The Biggest Annuity Investment Mistakes

Mistakes Often Vary by Age

Annuities, like other investments have pros and cons. If some people have a bad experience with them, something might have gone wrong during the process maybe due to bad selection or even bad decision making. Picking the right annuity for your situation is half the battle, and picking one that doesn’t fit your appropriate scenario comes with cons, just as with any investment.

Sometimes, mistakes may vary by age. Take for example a young investor who invested in an annuity too early in life. If they need the money soon, or if the money isn’t earmarked for retirement, this could pose a liquidity risk. In addition to possible surrender charges, that investor will be forced to pay IRS tax penalties in excess of ordinary income tax should that money need to be withdrawn.  Older investors are subject to the same risk.  Picking the wrong annuity for someone who is concerned with different liquidity and risk factors can pose a problem.  For example, a retired widow who is concerned with preserving principal may not want to invest in a variable annuity due to the issue that the funds could be lost

Common Mistakes

The common mistake many people make is neglecting to read the contract carefully and completely.  A good financial advisor can help you understand the annuity contract in its entirety.  Other things can be overlooked are fees, surrender charges, and liquidity provisions.
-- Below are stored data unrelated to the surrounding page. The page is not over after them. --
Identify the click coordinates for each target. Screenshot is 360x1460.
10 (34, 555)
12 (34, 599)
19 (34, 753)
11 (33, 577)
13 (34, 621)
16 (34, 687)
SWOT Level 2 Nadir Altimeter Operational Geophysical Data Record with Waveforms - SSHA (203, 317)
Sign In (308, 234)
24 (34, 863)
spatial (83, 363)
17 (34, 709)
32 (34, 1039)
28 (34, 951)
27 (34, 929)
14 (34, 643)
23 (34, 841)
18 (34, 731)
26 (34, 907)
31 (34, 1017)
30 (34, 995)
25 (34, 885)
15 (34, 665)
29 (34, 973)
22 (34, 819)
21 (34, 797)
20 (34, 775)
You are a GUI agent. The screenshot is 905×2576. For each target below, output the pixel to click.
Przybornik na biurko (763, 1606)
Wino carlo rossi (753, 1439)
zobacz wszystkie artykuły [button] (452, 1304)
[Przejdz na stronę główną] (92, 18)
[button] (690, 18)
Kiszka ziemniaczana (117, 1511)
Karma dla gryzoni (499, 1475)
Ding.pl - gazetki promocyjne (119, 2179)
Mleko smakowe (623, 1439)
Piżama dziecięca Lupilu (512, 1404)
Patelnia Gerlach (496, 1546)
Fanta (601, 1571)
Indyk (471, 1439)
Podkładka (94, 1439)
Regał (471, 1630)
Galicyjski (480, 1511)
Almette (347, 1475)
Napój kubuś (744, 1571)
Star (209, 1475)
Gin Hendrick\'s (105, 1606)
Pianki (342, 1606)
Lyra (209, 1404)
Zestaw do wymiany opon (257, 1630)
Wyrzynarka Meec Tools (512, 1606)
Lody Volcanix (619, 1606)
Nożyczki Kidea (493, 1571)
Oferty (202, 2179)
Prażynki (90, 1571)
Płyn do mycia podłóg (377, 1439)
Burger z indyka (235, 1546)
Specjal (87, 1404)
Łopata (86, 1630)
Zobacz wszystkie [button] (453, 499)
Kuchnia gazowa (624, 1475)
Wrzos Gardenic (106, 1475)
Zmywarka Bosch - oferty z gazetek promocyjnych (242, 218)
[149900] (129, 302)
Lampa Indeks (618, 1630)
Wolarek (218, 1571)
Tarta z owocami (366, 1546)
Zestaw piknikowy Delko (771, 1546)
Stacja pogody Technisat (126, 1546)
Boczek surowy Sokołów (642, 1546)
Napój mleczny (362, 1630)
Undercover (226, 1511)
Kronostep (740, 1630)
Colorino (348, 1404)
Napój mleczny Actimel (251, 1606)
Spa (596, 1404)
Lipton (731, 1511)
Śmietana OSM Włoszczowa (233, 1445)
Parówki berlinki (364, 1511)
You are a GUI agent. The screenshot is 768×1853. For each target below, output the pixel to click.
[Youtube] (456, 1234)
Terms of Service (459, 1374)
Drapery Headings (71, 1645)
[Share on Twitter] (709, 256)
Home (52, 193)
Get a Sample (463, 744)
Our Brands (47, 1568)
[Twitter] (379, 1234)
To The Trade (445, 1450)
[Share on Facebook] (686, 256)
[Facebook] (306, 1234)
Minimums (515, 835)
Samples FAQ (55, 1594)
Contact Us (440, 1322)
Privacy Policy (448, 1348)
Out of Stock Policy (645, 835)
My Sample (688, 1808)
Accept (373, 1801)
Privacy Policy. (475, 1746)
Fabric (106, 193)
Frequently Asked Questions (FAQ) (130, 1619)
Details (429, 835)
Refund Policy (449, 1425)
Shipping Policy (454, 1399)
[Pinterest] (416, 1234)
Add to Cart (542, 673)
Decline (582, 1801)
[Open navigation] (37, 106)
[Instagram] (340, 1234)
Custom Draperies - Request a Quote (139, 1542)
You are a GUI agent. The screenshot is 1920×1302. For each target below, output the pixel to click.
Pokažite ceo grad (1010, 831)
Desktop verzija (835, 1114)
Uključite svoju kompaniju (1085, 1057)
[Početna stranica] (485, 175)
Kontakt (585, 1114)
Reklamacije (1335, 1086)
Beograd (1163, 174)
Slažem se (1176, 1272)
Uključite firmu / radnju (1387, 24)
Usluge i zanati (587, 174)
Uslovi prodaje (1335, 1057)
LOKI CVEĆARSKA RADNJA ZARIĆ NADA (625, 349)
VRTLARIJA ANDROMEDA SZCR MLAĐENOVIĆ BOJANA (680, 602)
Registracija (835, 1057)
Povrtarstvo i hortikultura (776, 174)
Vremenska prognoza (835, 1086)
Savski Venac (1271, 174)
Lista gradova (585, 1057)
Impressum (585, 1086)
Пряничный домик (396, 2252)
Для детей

The Biggest Mistake of All…

The biggest mistake of all may be “not” purchasing the “right” annuity.  If an investor has a need that an annuity can adequately satisfy, it would not be beneficial to have funds invested in another financial vehicle.  Everybody has their own situation and different risk factors apply in different situations.  Picking the right vehicle, whether it be an annuity or not, is a vital part of retirement planning.

Get An Advisor

People do make mistakes, but having a good financial advisor can help to avoid and minimize these mistakes.  In everything we do, acting without properly studying or analyzing a situation will lead to disaster. It is important to rely on a professional to help you determine where you are today, and where you want to be in the future.  Investing has its tradeoffs, but when issues are properly addressed, problems can be minimized.

Annuities are best suited for long term investors.  Any withdrawal prior to age 59 ½ is subject to a 10% tax penalty as well as regular income tax.  Annuities often also have a surrender schedule, meaning that withdrawals may be subject to a penalty by the insurance company if not left in for a predetermined amount of time.  Any guarantees on principal invested is based upon the claims paying ability of the underlying insurance company.